• REQUIRED ACTION
The line containing "Open File Explorer" marks the end: output every line of the data up to it, and that line too, exactly as written.

• MATERIAL FOR THIS EXERCISE
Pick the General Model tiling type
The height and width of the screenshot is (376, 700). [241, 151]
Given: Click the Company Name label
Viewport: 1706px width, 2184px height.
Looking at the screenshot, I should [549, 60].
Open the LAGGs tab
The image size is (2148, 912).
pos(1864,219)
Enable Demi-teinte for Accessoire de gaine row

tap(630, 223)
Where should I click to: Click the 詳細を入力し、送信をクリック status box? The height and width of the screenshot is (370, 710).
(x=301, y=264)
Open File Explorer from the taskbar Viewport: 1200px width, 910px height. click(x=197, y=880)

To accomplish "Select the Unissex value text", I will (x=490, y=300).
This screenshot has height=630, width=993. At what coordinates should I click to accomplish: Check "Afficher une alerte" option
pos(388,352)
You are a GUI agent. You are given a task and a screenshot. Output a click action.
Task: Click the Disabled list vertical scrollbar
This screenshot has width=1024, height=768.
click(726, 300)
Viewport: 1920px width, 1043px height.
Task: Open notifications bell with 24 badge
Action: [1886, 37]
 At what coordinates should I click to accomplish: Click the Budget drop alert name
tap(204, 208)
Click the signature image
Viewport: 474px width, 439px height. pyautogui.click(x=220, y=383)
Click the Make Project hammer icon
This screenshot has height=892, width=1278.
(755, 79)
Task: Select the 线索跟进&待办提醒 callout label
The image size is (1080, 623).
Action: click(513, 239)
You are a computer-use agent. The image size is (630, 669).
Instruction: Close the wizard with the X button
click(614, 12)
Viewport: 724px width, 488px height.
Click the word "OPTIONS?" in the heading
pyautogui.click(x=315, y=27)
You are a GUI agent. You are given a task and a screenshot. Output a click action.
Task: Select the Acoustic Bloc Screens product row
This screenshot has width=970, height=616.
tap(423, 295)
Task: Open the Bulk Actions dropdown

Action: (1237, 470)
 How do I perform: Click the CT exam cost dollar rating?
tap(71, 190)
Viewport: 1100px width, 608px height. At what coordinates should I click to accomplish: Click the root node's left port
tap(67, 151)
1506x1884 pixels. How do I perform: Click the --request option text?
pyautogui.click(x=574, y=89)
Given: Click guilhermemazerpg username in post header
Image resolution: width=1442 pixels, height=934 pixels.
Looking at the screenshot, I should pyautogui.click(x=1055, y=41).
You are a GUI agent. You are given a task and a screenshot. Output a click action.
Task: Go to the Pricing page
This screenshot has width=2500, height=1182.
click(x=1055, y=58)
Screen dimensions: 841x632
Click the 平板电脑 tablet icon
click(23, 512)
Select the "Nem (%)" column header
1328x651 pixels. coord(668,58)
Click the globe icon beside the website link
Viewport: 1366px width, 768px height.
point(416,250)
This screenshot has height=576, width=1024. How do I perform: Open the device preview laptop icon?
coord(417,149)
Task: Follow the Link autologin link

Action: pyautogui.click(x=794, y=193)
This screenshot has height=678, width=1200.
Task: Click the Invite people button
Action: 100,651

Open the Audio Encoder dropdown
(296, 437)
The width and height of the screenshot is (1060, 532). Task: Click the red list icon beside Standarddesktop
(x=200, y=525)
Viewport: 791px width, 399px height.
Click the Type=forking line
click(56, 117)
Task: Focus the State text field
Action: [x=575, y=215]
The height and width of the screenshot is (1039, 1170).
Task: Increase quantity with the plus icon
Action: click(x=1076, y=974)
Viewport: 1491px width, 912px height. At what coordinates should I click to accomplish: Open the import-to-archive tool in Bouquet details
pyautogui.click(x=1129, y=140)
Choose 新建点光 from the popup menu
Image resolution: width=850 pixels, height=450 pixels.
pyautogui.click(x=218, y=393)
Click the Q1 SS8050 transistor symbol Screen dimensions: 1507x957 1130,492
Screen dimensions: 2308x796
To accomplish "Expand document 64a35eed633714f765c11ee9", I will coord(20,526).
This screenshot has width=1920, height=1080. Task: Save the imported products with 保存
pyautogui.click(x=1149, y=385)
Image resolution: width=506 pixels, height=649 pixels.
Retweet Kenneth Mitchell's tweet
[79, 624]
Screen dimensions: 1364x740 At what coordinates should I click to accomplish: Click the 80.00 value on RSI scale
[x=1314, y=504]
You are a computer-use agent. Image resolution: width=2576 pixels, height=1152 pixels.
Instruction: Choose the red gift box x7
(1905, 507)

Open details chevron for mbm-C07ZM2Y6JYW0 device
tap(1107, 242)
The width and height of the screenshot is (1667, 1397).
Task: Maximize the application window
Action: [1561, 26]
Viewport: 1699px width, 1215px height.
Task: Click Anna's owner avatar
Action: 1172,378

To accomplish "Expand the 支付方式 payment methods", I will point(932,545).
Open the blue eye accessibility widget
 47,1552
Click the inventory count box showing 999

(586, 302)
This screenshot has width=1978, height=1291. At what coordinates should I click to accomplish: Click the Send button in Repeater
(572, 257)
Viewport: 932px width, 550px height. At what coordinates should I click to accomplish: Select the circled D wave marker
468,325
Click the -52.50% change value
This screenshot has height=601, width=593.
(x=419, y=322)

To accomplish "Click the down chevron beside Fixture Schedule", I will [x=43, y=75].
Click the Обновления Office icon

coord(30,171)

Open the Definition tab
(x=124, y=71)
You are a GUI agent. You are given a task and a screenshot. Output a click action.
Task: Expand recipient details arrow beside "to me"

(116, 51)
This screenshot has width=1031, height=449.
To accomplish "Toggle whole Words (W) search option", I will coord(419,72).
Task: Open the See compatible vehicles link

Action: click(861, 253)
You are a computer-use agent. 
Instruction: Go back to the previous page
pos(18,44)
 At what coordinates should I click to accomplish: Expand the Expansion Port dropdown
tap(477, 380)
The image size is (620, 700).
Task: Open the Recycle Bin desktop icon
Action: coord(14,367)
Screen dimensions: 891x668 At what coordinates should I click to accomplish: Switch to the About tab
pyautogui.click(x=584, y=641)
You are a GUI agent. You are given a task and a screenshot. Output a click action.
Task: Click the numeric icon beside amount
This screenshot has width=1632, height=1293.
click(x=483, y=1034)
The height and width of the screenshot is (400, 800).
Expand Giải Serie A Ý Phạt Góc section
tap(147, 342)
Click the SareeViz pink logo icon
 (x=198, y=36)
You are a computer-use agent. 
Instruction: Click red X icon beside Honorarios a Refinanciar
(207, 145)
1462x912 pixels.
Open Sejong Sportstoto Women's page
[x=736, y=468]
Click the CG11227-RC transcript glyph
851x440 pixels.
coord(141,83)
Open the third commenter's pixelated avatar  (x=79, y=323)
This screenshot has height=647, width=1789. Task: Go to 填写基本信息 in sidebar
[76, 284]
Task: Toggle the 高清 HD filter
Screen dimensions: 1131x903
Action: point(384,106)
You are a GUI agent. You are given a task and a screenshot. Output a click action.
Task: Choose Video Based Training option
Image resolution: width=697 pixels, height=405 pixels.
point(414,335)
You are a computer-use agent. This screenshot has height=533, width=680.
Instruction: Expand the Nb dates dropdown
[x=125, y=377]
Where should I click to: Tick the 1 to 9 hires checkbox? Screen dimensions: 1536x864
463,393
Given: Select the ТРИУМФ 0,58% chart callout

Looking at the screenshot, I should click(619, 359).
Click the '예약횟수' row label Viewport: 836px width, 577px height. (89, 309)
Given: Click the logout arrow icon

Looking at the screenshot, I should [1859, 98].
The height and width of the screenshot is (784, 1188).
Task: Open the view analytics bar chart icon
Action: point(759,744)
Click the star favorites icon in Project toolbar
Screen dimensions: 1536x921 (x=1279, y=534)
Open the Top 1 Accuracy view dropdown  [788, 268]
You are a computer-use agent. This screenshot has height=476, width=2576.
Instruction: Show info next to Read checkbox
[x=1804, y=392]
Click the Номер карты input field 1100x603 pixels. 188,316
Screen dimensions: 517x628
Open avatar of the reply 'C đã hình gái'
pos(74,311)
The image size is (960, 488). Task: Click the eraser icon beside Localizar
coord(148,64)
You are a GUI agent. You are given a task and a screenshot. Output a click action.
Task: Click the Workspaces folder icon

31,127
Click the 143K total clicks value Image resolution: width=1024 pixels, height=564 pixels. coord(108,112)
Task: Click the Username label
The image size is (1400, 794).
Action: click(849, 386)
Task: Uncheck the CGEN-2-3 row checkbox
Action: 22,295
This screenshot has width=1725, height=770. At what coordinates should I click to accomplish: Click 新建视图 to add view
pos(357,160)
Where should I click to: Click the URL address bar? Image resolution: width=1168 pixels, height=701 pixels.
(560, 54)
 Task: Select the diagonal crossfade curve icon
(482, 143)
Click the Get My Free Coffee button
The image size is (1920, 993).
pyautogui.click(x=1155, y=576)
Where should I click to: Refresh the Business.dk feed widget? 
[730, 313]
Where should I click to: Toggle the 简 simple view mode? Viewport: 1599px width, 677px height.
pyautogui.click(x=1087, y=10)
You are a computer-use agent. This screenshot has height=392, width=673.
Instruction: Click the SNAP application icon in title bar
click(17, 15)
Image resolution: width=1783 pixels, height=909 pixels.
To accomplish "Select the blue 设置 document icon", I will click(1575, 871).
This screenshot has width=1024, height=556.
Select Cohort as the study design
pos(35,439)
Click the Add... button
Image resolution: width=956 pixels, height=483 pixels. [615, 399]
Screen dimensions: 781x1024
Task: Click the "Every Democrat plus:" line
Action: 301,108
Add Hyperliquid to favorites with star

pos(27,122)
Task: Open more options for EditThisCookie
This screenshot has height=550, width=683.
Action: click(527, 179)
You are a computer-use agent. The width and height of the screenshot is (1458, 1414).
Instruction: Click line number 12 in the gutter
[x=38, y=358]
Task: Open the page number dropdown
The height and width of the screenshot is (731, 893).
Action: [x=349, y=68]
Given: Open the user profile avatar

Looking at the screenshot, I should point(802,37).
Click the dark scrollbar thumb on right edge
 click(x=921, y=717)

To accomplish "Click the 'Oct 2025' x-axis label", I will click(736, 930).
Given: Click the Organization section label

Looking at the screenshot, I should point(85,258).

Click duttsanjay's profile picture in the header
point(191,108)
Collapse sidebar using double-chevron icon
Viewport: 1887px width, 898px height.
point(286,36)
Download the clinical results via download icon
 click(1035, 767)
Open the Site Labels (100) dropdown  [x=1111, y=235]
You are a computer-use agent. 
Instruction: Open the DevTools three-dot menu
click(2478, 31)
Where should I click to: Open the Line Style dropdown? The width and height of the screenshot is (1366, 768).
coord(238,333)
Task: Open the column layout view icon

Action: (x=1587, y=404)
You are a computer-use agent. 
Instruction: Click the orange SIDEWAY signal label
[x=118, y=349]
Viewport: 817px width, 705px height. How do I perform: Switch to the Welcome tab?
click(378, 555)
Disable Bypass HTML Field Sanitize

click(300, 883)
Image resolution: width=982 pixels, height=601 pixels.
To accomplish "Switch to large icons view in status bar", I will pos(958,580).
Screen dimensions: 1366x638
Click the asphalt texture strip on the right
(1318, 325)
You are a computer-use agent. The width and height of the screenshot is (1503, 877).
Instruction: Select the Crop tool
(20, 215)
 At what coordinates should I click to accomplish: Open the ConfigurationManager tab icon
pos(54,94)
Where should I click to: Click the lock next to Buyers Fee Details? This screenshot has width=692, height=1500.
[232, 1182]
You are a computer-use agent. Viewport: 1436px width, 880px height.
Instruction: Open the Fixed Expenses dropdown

• COMPLETED TASK
Pick the General Model tiling type
The height and width of the screenshot is (376, 700). [241, 151]
Given: Click the Company Name label
Viewport: 1706px width, 2184px height.
Looking at the screenshot, I should [549, 60].
Open the LAGGs tab
The image size is (2148, 912).
pos(1864,219)
Enable Demi-teinte for Accessoire de gaine row

tap(630, 223)
Where should I click to: Click the 詳細を入力し、送信をクリック status box? The height and width of the screenshot is (370, 710).
(x=301, y=264)
Open File Explorer from the taskbar Viewport: 1200px width, 910px height. click(x=197, y=880)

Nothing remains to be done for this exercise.